THE TASK: For this exercise, restate every line below word for word and drop the images.

----------

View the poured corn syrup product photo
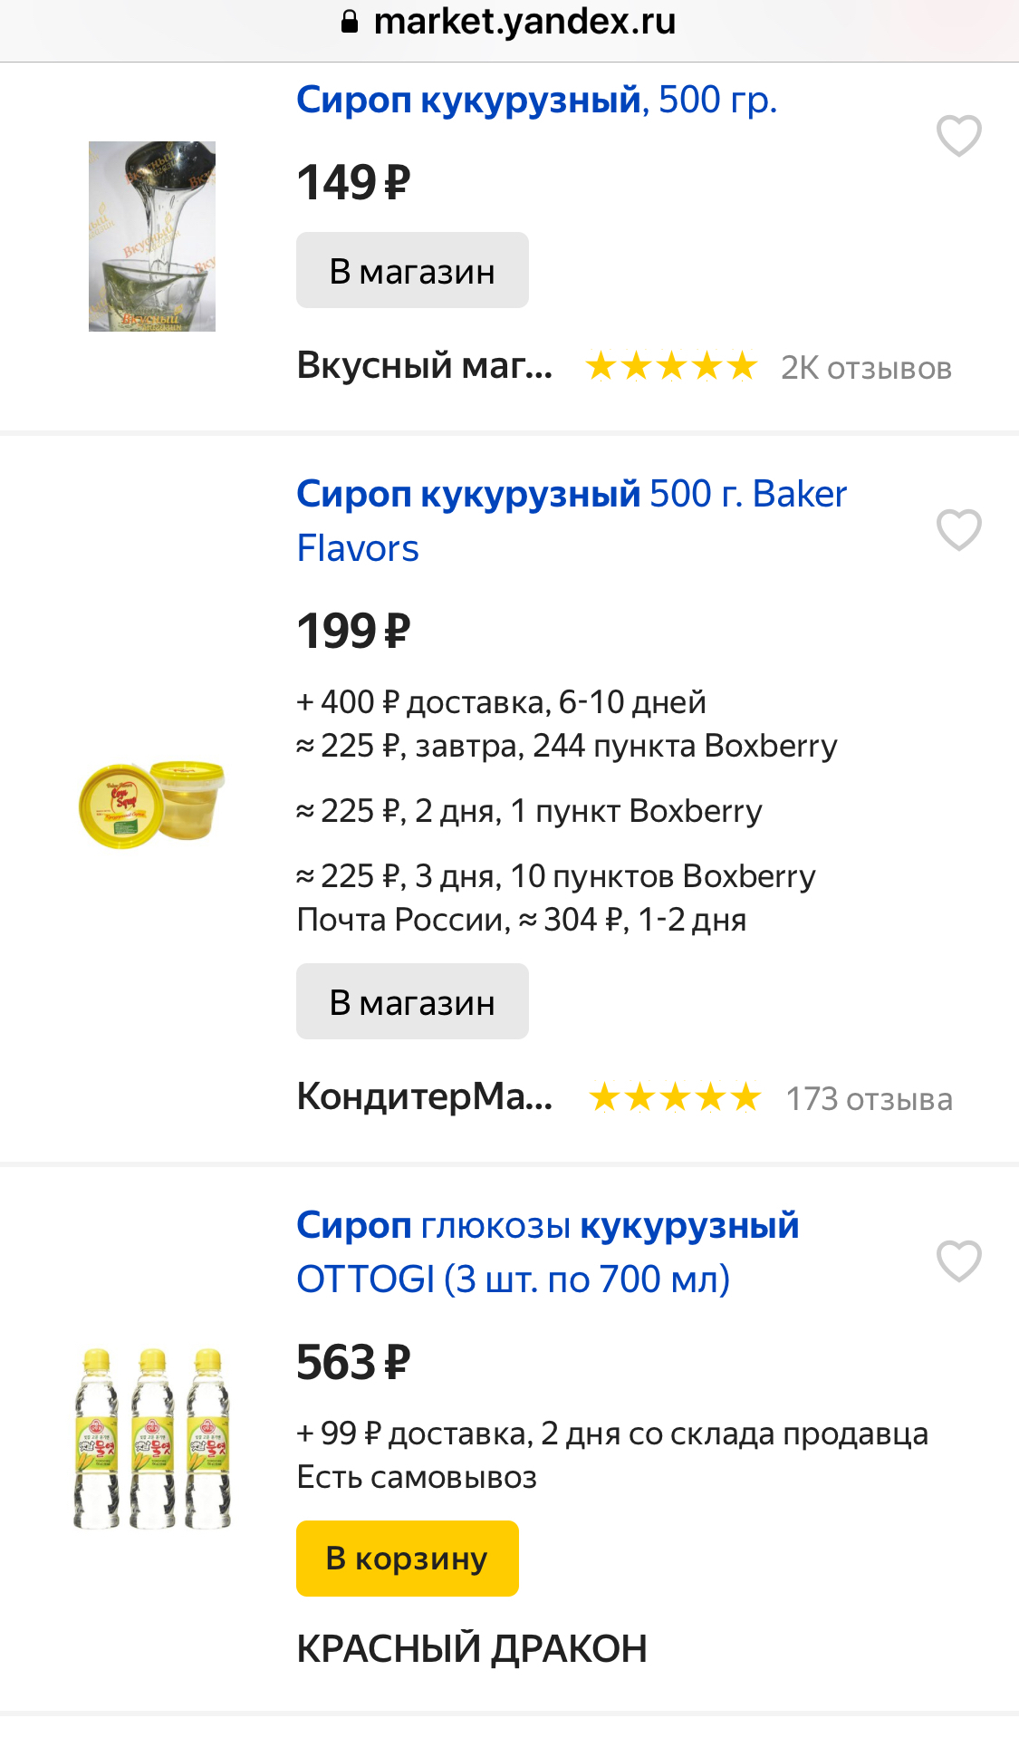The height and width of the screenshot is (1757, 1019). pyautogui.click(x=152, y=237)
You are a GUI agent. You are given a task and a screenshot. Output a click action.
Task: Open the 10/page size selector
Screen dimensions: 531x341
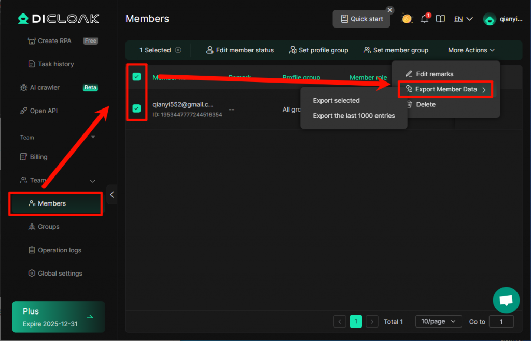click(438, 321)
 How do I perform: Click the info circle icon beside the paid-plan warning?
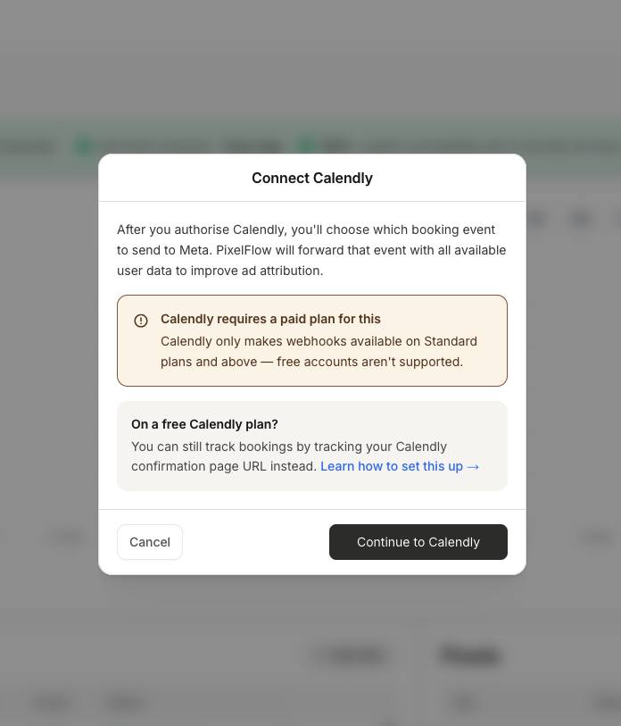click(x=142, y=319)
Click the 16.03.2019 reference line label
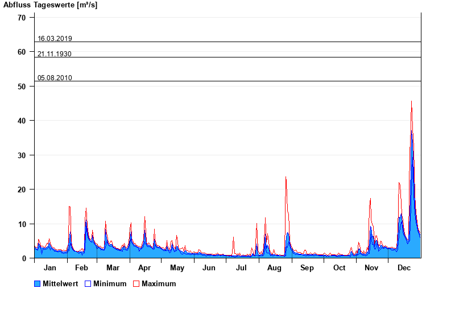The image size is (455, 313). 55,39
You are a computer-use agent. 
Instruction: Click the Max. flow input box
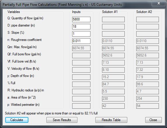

----------

RESPONSE BOX:
View the poured corn syrup product photo
The height and width of the screenshot is (1757, 1019). pyautogui.click(x=152, y=237)
You are a GUI agent. You are given a task and a screenshot. Output a click action.
Task: Open the 10/page size selector
Screen dimensions: 531x341
click(438, 321)
 How do I perform: Click the info circle icon beside the paid-plan warning?
click(x=142, y=319)
Click the 16.03.2019 reference line label
The image size is (455, 313). 55,39
You are a computer-use agent. 
Instruction: Click the Max. flow input box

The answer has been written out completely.